The Very Hungry Caterpillars Crawl Again

     Lately, many kids at school have spent the majority of their time on the playground searching for caterpillars. Because some 3-5 year olds aren’t as gentle as others, we began to enforce a look but don’t touch rule. Each time someone spotted one crawling along, he or she shouted to everyone to come and see. One teacher began saving the caterpillars the children found by moving them on a paddle, piece of mulch, or a stick to a tree outside of the sandbox and just slightly above the reach of curious little hands.

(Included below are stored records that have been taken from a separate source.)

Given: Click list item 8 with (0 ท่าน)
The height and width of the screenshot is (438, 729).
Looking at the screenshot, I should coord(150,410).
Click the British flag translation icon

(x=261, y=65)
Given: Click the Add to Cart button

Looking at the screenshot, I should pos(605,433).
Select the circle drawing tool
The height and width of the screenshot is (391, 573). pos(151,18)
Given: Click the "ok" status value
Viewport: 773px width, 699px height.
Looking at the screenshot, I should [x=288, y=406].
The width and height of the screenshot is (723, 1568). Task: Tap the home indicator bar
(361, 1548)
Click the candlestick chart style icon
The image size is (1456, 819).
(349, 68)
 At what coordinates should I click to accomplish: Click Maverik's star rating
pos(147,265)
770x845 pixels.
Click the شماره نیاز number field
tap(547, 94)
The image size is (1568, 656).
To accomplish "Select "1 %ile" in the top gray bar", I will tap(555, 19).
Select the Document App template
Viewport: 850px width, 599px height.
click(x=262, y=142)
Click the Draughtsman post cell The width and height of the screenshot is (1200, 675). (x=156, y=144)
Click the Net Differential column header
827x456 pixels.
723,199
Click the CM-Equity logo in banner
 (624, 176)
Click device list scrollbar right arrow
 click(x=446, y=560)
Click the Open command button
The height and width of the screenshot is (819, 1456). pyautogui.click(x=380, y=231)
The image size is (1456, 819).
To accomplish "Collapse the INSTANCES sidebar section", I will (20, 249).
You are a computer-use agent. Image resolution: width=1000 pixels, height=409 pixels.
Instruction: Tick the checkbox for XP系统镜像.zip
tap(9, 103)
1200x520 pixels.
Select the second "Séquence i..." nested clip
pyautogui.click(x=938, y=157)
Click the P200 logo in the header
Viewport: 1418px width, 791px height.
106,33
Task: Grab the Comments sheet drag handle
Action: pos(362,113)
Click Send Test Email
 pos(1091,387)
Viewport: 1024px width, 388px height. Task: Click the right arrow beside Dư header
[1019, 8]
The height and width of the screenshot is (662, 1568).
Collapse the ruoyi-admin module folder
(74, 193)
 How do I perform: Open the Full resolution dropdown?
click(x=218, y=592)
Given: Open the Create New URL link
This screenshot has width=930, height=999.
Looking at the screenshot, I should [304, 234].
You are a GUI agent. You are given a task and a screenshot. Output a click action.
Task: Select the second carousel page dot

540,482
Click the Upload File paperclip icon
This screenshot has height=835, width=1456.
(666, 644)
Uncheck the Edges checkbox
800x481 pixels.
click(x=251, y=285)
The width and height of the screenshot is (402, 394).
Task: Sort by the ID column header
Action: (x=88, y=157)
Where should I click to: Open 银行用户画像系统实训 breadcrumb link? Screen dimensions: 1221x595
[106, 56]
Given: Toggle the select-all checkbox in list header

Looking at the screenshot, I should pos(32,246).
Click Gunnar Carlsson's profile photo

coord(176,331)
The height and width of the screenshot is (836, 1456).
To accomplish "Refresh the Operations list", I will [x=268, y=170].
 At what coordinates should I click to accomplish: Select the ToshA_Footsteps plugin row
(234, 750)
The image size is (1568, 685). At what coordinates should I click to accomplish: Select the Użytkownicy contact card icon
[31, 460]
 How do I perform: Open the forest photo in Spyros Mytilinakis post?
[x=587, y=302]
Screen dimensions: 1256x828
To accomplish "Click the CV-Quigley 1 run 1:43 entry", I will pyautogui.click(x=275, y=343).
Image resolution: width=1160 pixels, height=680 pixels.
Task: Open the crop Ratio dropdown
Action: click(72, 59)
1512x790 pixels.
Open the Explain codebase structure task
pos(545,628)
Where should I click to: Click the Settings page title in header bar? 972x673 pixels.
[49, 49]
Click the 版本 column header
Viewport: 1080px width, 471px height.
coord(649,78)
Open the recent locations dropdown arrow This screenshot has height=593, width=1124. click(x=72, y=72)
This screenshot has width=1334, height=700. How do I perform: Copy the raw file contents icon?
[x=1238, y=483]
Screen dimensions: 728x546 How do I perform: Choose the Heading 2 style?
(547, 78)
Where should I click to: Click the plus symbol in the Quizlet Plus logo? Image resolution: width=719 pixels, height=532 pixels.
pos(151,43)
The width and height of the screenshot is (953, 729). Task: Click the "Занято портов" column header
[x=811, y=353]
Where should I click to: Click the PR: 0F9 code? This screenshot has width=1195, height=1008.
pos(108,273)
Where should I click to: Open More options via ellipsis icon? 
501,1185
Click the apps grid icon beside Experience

     Sparked by the kids’ curiosity and my newfound fascination with the process of a tiny caterpillar hatching from a little egg and in a matter of weeks going through several stages of transformation that lead to a magnificent butterfly, I went to the library and checked out some books on the life cycles of butterflies.
     I brought one of the books to school that has a easy caterpillar comparison page, so we could try to identify the type of caterpillar crawling all over the play area. At circle time one day, I explained the life cycle of a butterfly to the kids and showed them the wonderful photos included of each stage leading up to the emergence of the butterfly. By the end of story time, the kids and I had narrowed our guesses about what is probably populating our playground down to three different types of potential butterflies.
     I was thoroughly impressed when a four year old came up and showed me the drawings he had done of a butterfly’s life cycle. Interestingly enough, the only thing missing was a picture of the caterpillar crawling on a tree, the very part of the life cycle he and others sought out each afternoon. I mentioned this, and he quickly went and drew one, then we spread the drawings out, and he put them in order with an extra page on the front and back so I could staple it for him, which in his mind is all it takes to make it into a book. I was so excited that he actually got it that I started showing other teachers and students the book he’d done.
     One of the great things about working with children is that they get really excited about the things adults so often overlook. I don’t think I’ve ever spent so much time examining caterpillars as I have recently, simply because they are so fascinating to the kids at school. The patterns on some of them are really intricate and beautiful. They’re very agile, acrobatic even.
     I’ve often been able to see God in the splendor of nature, but it’s usually a sunset, a flower, a tree, or a butterfly that makes me smile in awe and His creation. I’m grateful that the enthusiasm of little ones has brought me to an appreciation of the magnificence of nature in all its stages. Children have again proved to be very good little spiritual directors for me.  (Originally posted May 2, 2009 on my former blog).